→ **List of tasks**:
**A)** Translate this sentence from the airport arrest passage into Spanish: "We were so shocked that we were frozen in place."
**B)** In the airport arrest passage, list the police groups named in the sentence that begins "There were local detectives".
**C)** Extend the airport arrest passage, picking up right after the booking officer's last words.

Bill had left our other wagon in the parking garage at the Toronto airport, and we needed to stop and pick it up. Levon pulled up next to the other car and we all got out to stretch our legs.
“I’ll drive the other one,” Rick said, and Levon passed him the keys. As Garth, Richard, and Rick got ready to load into the other vehicle, we heard a shuffling sound. Suddenly, four men appeared from behind cement pillars, moving quickly. One of them pulled Levon out of the car and shouted, “Police!” Then a sedan roared up behind us and screeched to a halt, blocking us in. “Don’t anybody move! RCMP!”
There were local detectives, airport police, Toronto narcotics squad, and Mounties. All together, seven plainclothes police officers surrounded us. We were so shocked that we were frozen in place. They searched the station wagon we’d left at the airport and came up with a small film canister with some pot in it. Then they searched the car we were driving and found the bag of Panama Red. The undercover Mountie held them both up in front of him as he walked toward us. “This is bad. You’re under arrest.” Then he turned to Garth. “Hello, Garth. I’m sorry to see you involved in this.”
Garth lifted his head. His eyes opened wide in recognition. “Hello, Don.” The Mountie was an old schoolmate of Garth’s named Don Docker. We had met him before when he’d come to a club in Toronto to see one of our shows. He had a reputation for being a tough little SOB.
The cops piled us in cars and drove to the Mississauga police station near the airport. They booked us and threw us in jail. We were confused, terrified, and speechless, not sure who to call, what to do next. A few hours ago we’d been smoking a celebratory spliff, and now our freedom was in jeopardy. None of us could make sense of what had happened. How did the police know we were going to the airport, and that we had some pot? My mind was racing. This could mean anything—that we were done, that our music career had just come to a dead end. And we might be going to prison.
A little while later the booking officer brought us out of our cells. “You can make a couple calls. You’re going to have to see if you can make ba
il, and you’re going to need a lawyer. These are serious charges against you that can carry a ten-year sentence for importing drugs into the country for the purpose of sale, and—”

Stored records
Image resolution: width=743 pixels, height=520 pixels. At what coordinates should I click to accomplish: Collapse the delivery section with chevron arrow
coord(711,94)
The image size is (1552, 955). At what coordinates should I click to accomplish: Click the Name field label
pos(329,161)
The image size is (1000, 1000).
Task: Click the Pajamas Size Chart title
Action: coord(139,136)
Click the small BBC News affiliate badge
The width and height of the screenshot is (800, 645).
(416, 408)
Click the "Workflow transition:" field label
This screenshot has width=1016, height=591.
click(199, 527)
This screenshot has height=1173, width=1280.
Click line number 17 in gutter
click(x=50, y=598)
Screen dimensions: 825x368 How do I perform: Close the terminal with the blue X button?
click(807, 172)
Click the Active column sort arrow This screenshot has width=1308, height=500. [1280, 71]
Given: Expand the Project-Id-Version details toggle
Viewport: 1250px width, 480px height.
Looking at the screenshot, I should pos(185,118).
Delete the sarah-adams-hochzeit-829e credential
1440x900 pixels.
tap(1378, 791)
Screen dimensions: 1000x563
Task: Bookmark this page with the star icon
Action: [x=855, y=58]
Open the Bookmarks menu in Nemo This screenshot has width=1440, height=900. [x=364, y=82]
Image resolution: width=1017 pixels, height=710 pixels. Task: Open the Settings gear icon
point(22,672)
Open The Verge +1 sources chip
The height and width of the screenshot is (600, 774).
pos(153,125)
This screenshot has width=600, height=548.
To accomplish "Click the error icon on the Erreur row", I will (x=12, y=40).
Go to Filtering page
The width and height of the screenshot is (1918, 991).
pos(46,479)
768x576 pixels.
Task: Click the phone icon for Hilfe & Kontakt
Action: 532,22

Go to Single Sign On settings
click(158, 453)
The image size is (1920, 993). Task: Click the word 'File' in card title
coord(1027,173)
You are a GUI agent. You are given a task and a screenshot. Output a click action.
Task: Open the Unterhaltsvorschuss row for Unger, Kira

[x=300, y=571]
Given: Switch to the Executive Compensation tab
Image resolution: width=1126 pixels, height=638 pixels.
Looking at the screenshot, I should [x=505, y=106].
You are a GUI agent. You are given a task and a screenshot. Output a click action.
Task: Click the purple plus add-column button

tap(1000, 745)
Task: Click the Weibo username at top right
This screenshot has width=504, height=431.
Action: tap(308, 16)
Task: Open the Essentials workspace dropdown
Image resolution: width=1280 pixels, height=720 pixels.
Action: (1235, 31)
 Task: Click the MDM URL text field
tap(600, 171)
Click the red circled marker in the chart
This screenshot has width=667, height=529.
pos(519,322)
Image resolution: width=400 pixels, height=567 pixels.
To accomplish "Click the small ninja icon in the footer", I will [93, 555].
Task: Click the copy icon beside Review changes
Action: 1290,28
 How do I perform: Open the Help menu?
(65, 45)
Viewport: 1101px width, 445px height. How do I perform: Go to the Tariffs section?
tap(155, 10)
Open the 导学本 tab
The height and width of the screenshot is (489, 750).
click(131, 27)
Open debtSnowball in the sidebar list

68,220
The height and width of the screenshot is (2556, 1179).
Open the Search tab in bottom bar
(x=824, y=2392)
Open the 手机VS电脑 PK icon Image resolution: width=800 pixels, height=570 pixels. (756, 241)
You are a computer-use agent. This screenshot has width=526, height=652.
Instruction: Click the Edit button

→ **Answers to this exercise**:
**A)** Estábamos tan conmocionados que nos quedamos paralizados.

**B)**
Local detectives
Airport police
Toronto narcotics squad
Mounties

**C)**
“Officer, we’re not drug dealers, you know that,” I interrupted.
“No, I don’t know that!” he said, slamming his hand on the desk. “Make your calls. I need you back in that cell.”
We called Colonel Kudlets, who gave a Jewish cry of dismay. “Oy, don’t tell me. How could this happen?” He suggested trying Jack Fisher, the owner of the Concord and the Friar’s. So we did, and a couple of hours later he and the Colonel came to the jail and bailed us out—we were very grateful. Jack said he knew a retired judge in the Mississauga precinct who still practiced law and sometimes took on a case. “I’ll try to convince him to represent you,” he said.
The next day our bust was all over the newspapers. We were staying at my mother’s and had to explain to her that this was all a misunderstanding and that there was nothing to get upset about. She went along, but we could tell she didn’t really buy our story. Rick put his arm around her and said, “Have I ever let you down, Mama Kosh? Well, I’m not about to start now,” which brought a smile to her face.
Two days later we began our stint at the Friar’s under duress. The place was packed with patrons who wanted to see the druggies live and in person. People called out requests for songs like “Smoke Gets in Your Eyes.” To make matters worse, Ronnie and his new band were playing up the street at Le Coq d’Or, and we heard he was making jokes about our pot bust from the stage, no doubt enjoying our predicament.